» **EXERCISE DESCRIPTION**:
Write out everything in the records exactly, apart from the pictures.

» **DATASET RECORDS**:
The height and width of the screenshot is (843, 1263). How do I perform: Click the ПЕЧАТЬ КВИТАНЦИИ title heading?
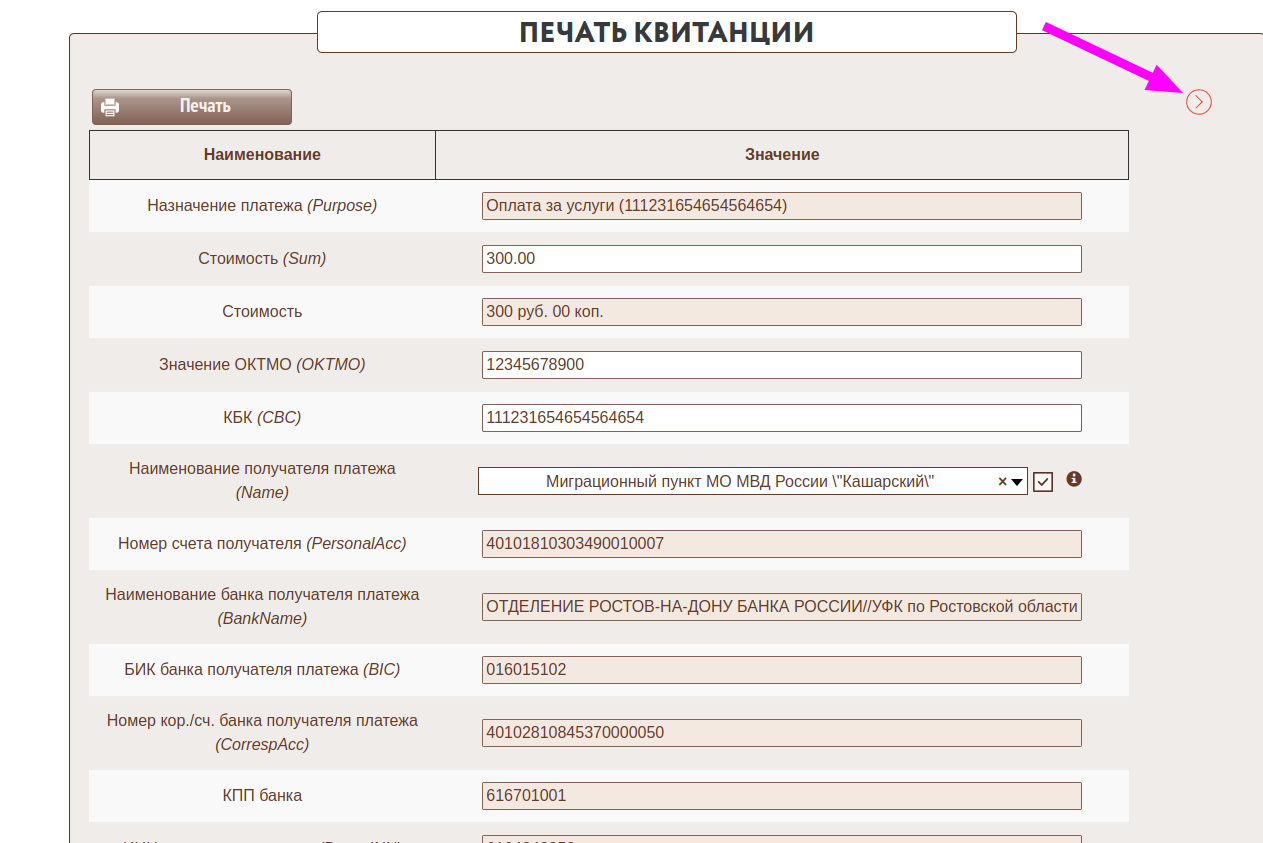[666, 32]
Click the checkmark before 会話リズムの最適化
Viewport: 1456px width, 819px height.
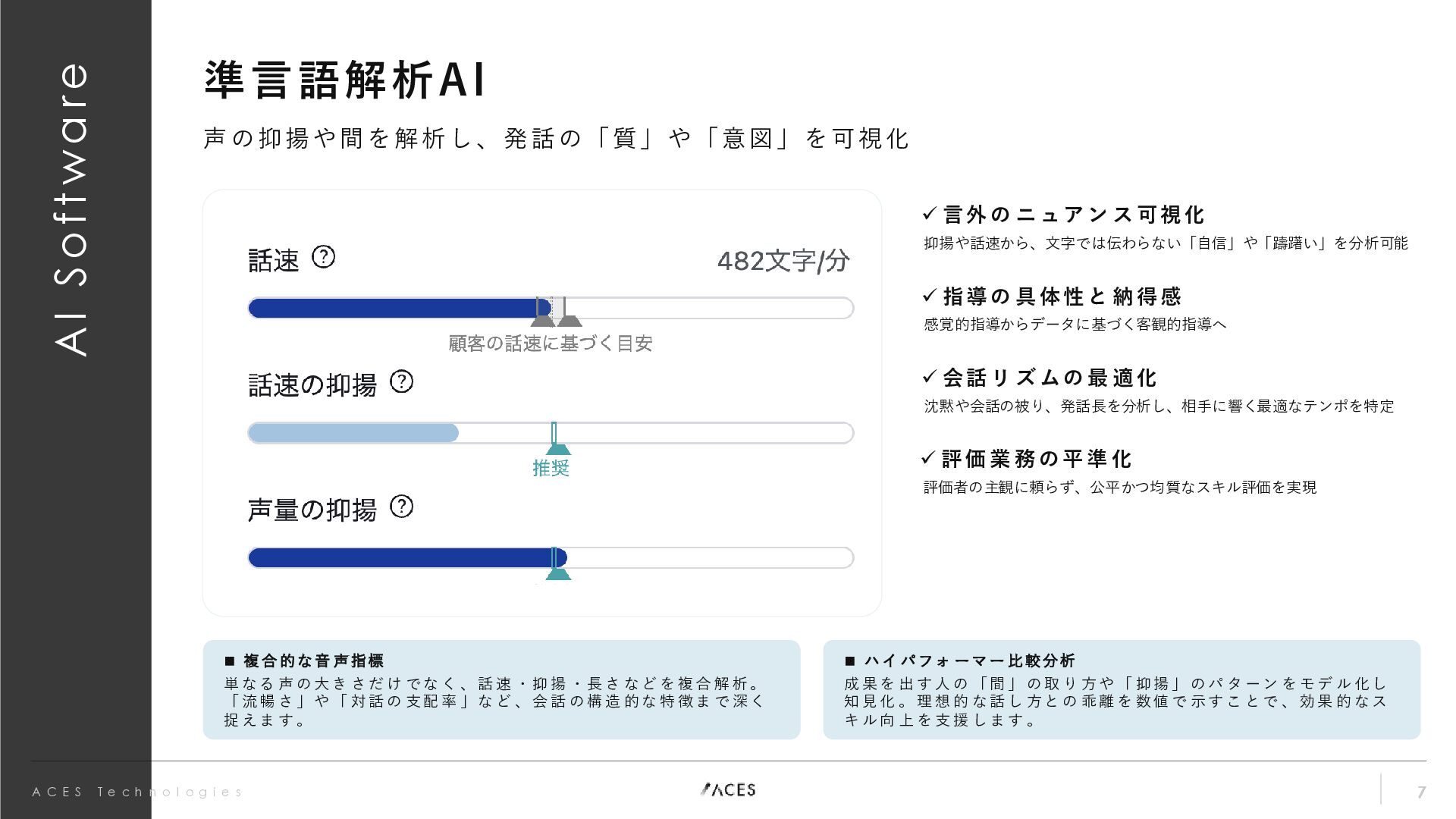[x=930, y=376]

» **TASK OUTPUT**:
The height and width of the screenshot is (843, 1263). How do I perform: Click the ПЕЧАТЬ КВИТАНЦИИ title heading?
[666, 32]
Click the checkmark before 会話リズムの最適化
Viewport: 1456px width, 819px height.
[x=930, y=376]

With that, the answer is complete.